Connect Azure Tenants
Connect your Azure tenants to enable advanced features.
Required permissions
-
Your DoiT account must have the Manage Settings permission.
-
You must have a Microsoft Entra role with the following permissions:
-
permission to create a service principal to allow DoiT to access resources in your Azure environment
-
permission to assign a service principal the Reader role on a management group
-
Connect a tenant
To connect an Azure tenant:
-
Sign in to the DoiT console, select Integrate from the top navigation bar, and then select Azure.
-
Select Connect Azure Tenant.
-
Select features that you want to enable. You can expand the feature to review the required permissions.
-
Select Next to continue.
-
Follow the instrcutions displayed in the DoiT console to connect your Azure tenant.
-
Enter your tenant ID. See also Get subscription and tenant IDs in the Azure portal.
-
Copy the Azure CLI command and run it in Azure Cloud Shell to create a service principal, using the ID of the DoiT International enterprise application (see also
az ad sp create).
-
-
Select Next to continue.
-
Grant the DoiT service principal the
Readerrole on the management group.
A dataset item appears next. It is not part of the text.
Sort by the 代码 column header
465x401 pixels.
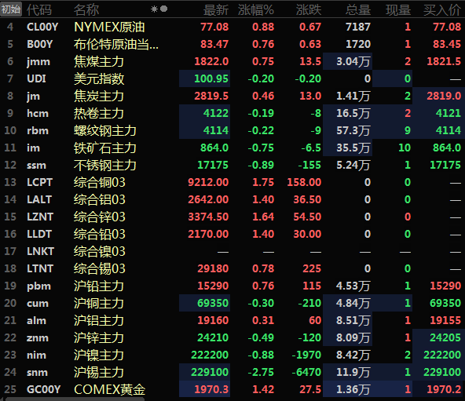[x=39, y=9]

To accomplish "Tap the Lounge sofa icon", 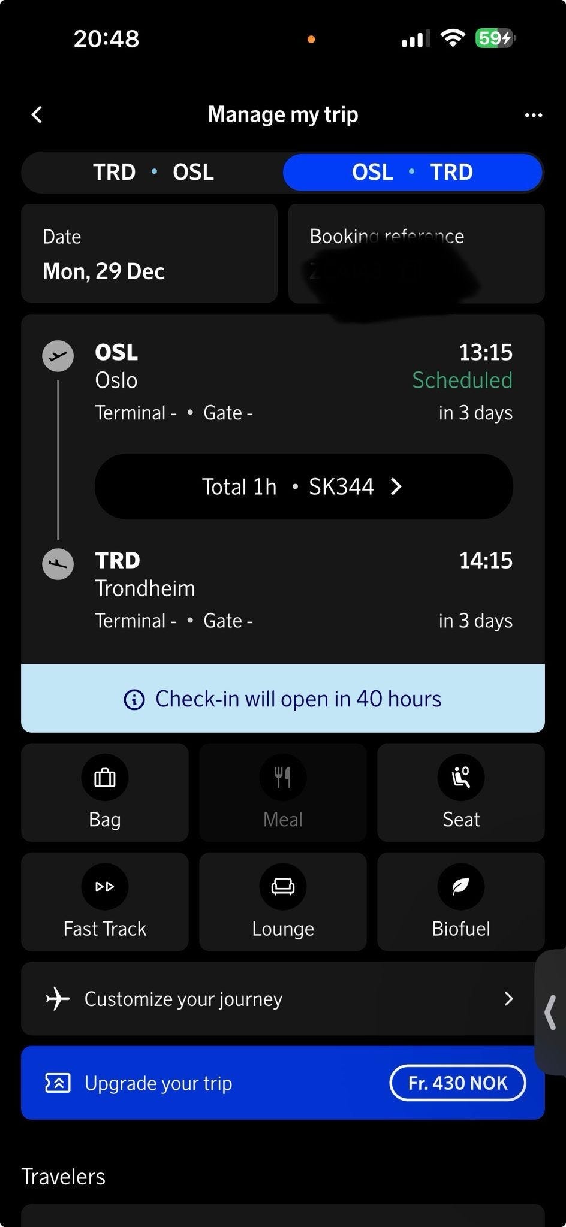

If you've selected more than one feature, you'll see multiple sections here, each for one feature.-
Enter the management group ID. See View management groups for how to find the ID.
-
Copy the Azure CLI command and run it in Azure Cloud Shell to grant the DoiT service principal the
Readerrole on the management group (see alsoaz role assignment create). -
Copy the output role ID in the Cloud Shell and paste it to the DoiT console.
-
Repeat the steps above for each feature you've selected.
-
Select Test connection to validate the configuration and make updates if necessary.
-
-
If the connection test is successful, select Done to complete the setup.
Unlink a tenant
To unlink an Azure tenant, select the kebab menu (⋮) at the rightmost end of the tenant entry, and then select Unlink Azure Tenant.